A Funcef disse ter "um modelo de governança referência, com paridade em todos os colegiados, onde tanto a patrocinadora quanto os participantes indicam ou elegem seus representantes". Já a Petros disse que seus investimentos "são totalmente independentes e não sofrem qualquer influência externa", e que todos os seus investimentos "passam por análises técnicas internas".

 

Oposição se mobiliza em comissão do Senado para investigar atuação do 'Clube do Amém'

Aparelhamento político leva instituições a investirem recursos em negócios suspeitos

Simone Iglesias

O "Clube do Amém" entrou na mira da Comissão de Assuntos Econômicos (CAE) do Senado. Amanhã, o líder do PSDB, senador Aloysio Nunes Ferreira (SP), cobrará agendamento de audiência pública com a presidente da Associação Nacional dos Participantes de Fundos de Pensão, Cláudia Ricaldoni, e com Carlos de Paul, da Superintendência Nacional de Previdência Complementar (Previc). Conforme revelado ontem pelo GLOBO, há um esquema de aparelhamento político na gestão dos fundos de pensão das estatais, apelidado de "Clube do Amém", que leva essas instituições a investirem os recursos em negócios suspeitos.

O tucano apresentou requerimento para as entidades irem ao Senado esclarecer denúncias de gestão fraudulenta de recursos do fundo de pensão Postalis, dos funcionários dos Correios.

- A agenda da comissão está carregada, mas vamos ter que apressar a aprovação desse requerimento e agendar a audiência pública para este ano ainda.
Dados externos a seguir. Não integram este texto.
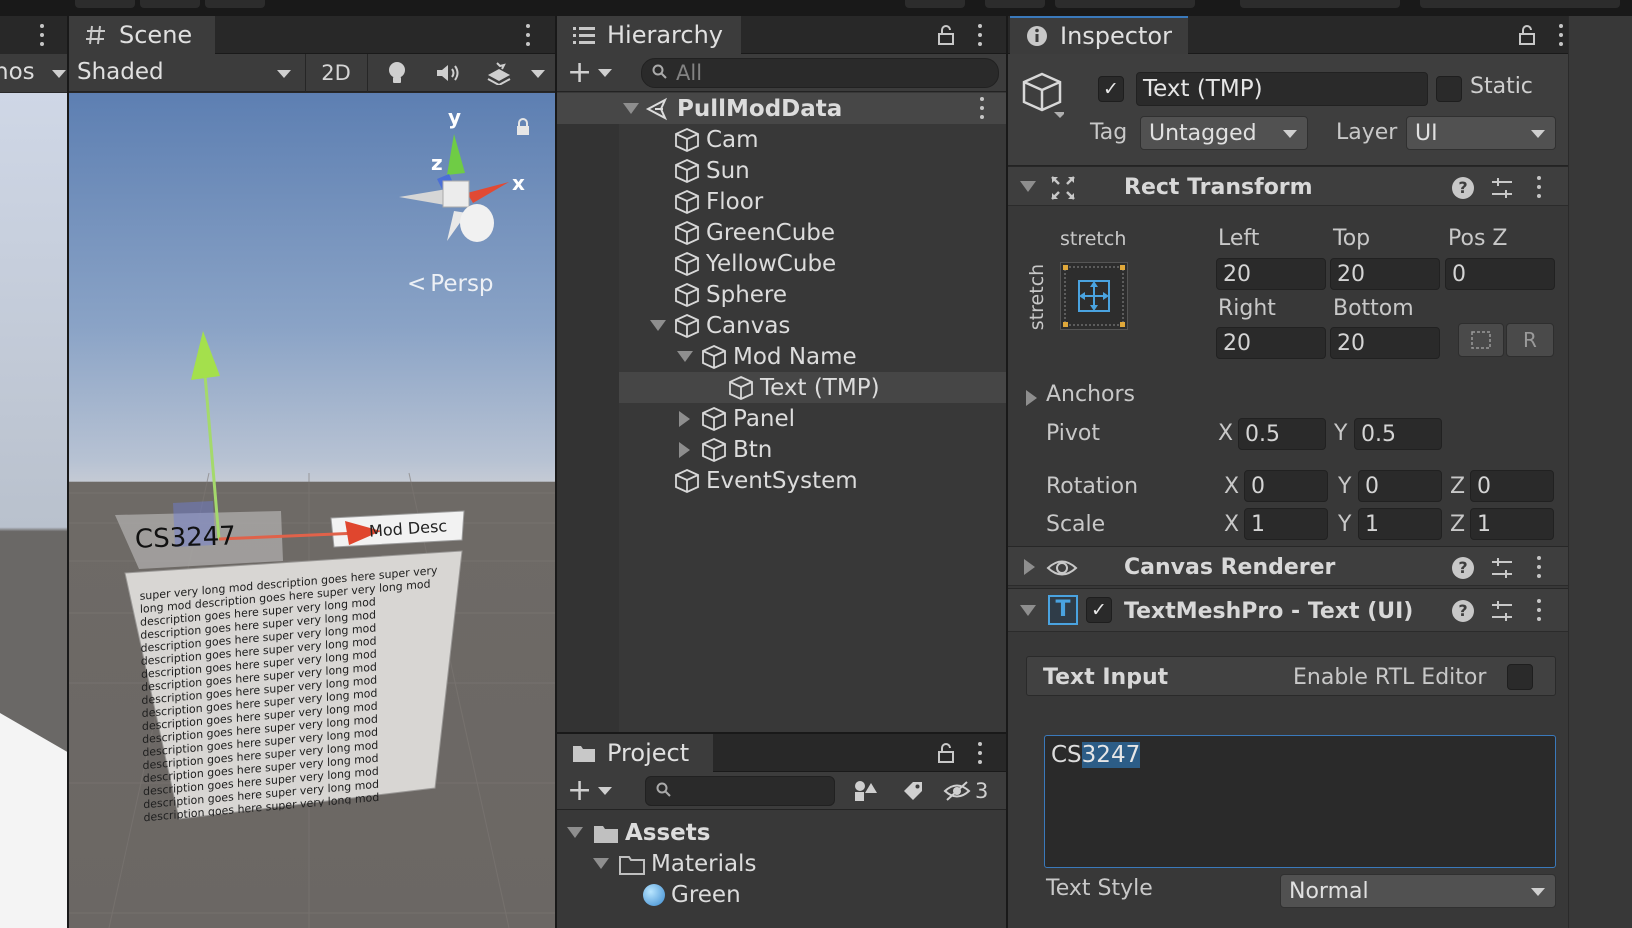 The image size is (1632, 928). I want to click on rect-transform-header: Rect Transform ?, so click(1320, 186).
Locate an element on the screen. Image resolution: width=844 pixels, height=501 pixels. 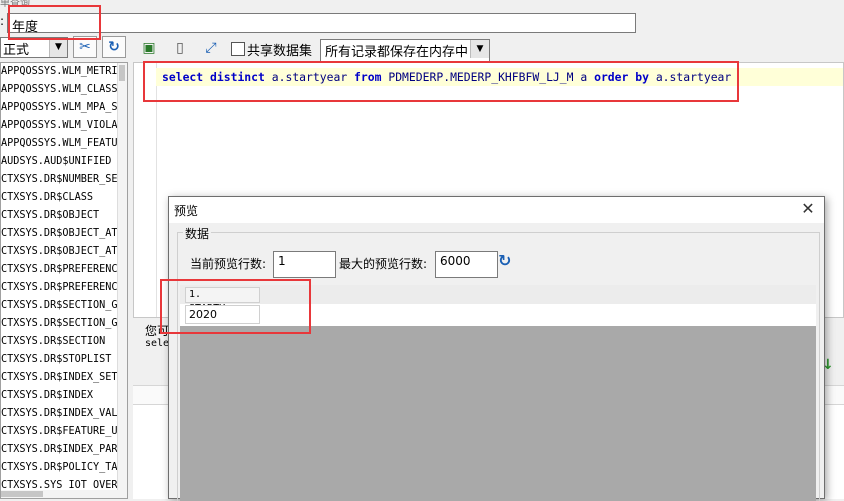
list-item: CTXSYS.DR$SECTION is located at coordinates (60, 342).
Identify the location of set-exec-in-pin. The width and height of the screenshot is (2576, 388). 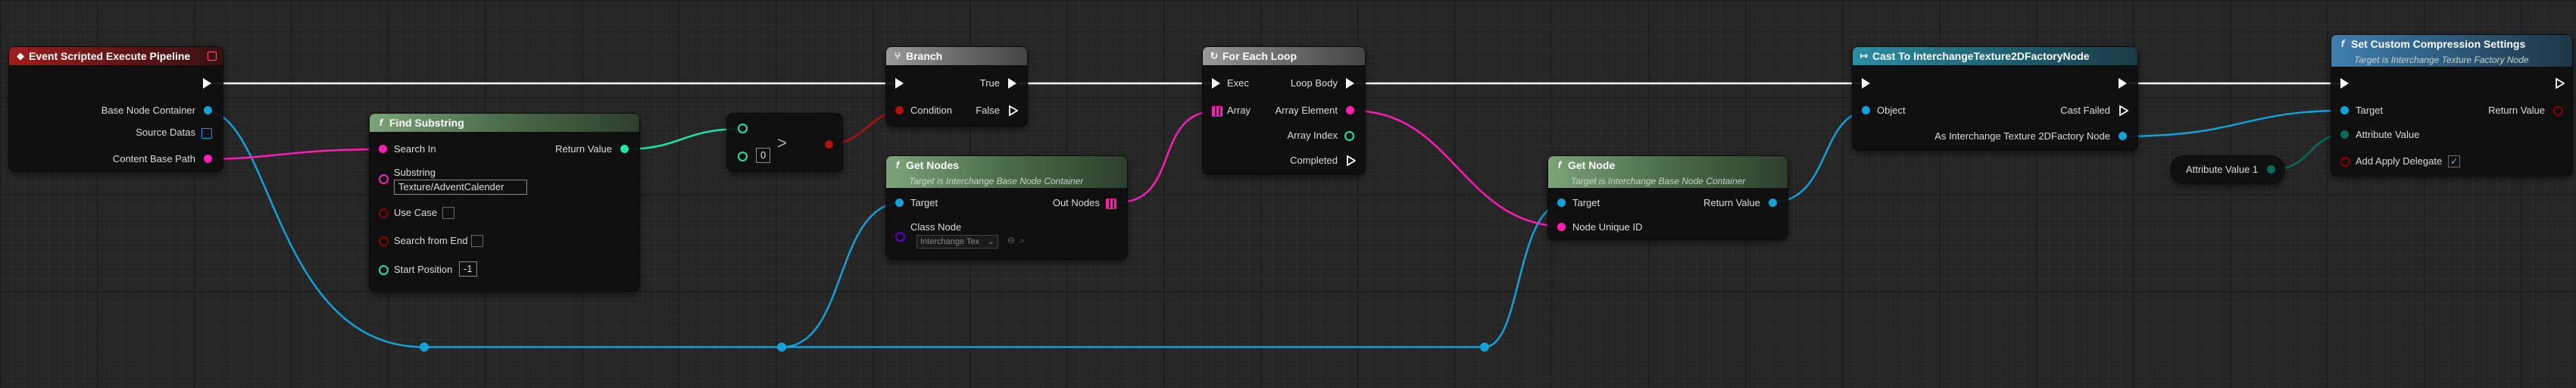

Essas novas denúncias mostram que não há limites para o PT. Não se trata mais de fatos isolados, mas de um Modus operandi de um partido que resolveu fundar seu poder na corrupção como estratégia de ocupação - disse Aloysio Nunes.

Os partidos de oposição se reunirão amanhã para analisar o que mais pode ser feito para que se investigue os investimentos temerários que vêm sendo feitos pelos fundos de pensão. Segundo o líder do DEM, senador José Agripino Maia (RN), a pauta da CPMI da Petrobras está congestionada e, mesmo que sejam apresentados requerimentos para apurar as denúncias, a tendência é que nem cheguem a ser apreciados, já que os trabalhos da comissão deverão se encerrar dia 22 de dezembro. Por isso, avaliou, a discussão deverá se iniciar na CAE e ser levada, em 2015, a uma nova CPI.

- Esse é um caso clássico da máxima "onde há fumaça, há fogo". Há anos, muito antes de o PT chegar ao governo, circulam indícios de aplicação incorreta dos recursos e de manipulação na gestão dos fundos por petistas - afirmou o senador do DEM.

As denúncias de irregularidades partiram da Associação dos Aposentados e Pensionistas do Serpros e pela Associação Nacional dos Participantes de Fundos de Pensão à Previc no ano passado. Segundo as entidades, há "uma possível articulação entre os fundos para a realização de aplicações nem sempre de acordo com os interesses dos participantes". As associações alegam que as aplicações feitas pelos gestores levaram à perda de recursos.